Coon commemorates the holiday with an annual soiree at her home in centro (downtown). The ticketed, invite-only event culminates in a comparsa (parade) through the city and raises money for local charities. Over nine years, Gem&Bolt has contributed more than $50,000 to the community. “There are a number of Mexican states that also embrace Day of the Dead in incredibly rich ways,” she observes, “But without question, Oaxaca is amongst the most festive and colorful.”
No matter what time of year you land, the mezcal will surely be flowing. Vasquez advises stops at the Insitu Mezcaleria to learn at the feet of industry legend Ulises Torrentera.
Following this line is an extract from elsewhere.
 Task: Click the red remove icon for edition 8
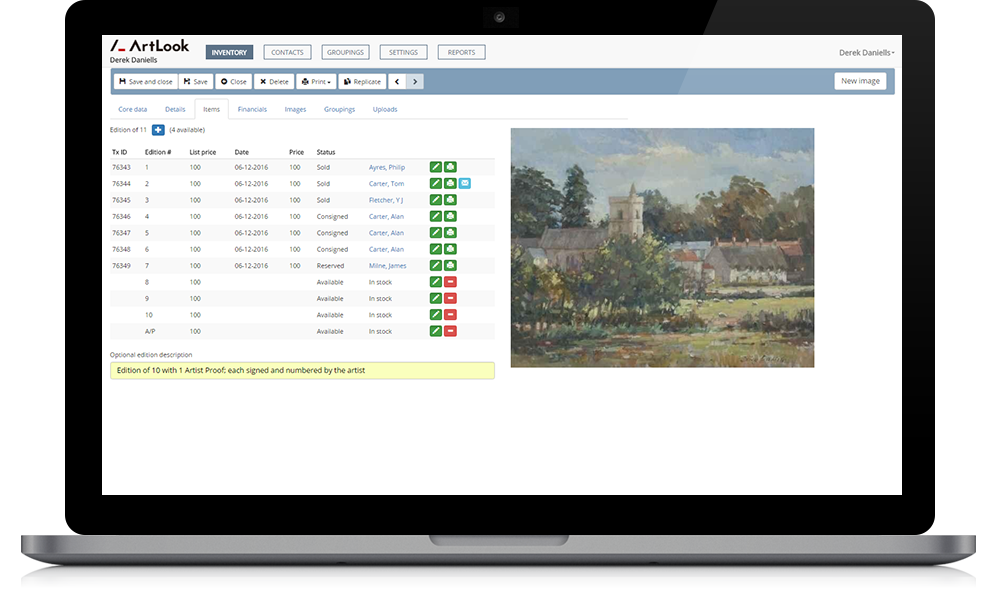pyautogui.click(x=450, y=282)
Cuish Mezcaleria and Sabina Sabe are obligatory pit stops on any evening crawl. During the day you can sample rare expressions, by appointment, at the Mezcaloteca.
“But the best way to experience mezcal is to get outside of the city and explore the small communities that make it,” says Alonso, who takes guests on daylong adventures into the rural palenques (farm distilleries) that have been producing the liquid in the same way for generations. Starting at $125 per person, he includes transportation, tastings, and lunch. “Still, if you want to visit a distillery [on your own] I’m sure they will receive you with some mole, bread, and chocolate.”
When you venture back to town, book your stay at the recently launched Hotel Sin Nombre — a boutiquey bohemian lair that eschews in-room WiFi to foster a communal vibe built around a two-story central atrium. For more traditional luxury — and amenities — you’ll want to lay your head at the Quinta Real.
Wherever you stay and whatever experiences await, this city extends a warm welcome, year-round. “There is always a reason to go to Oaxaca,” maintains Vasquez. “If there isn’t, we come up with one.”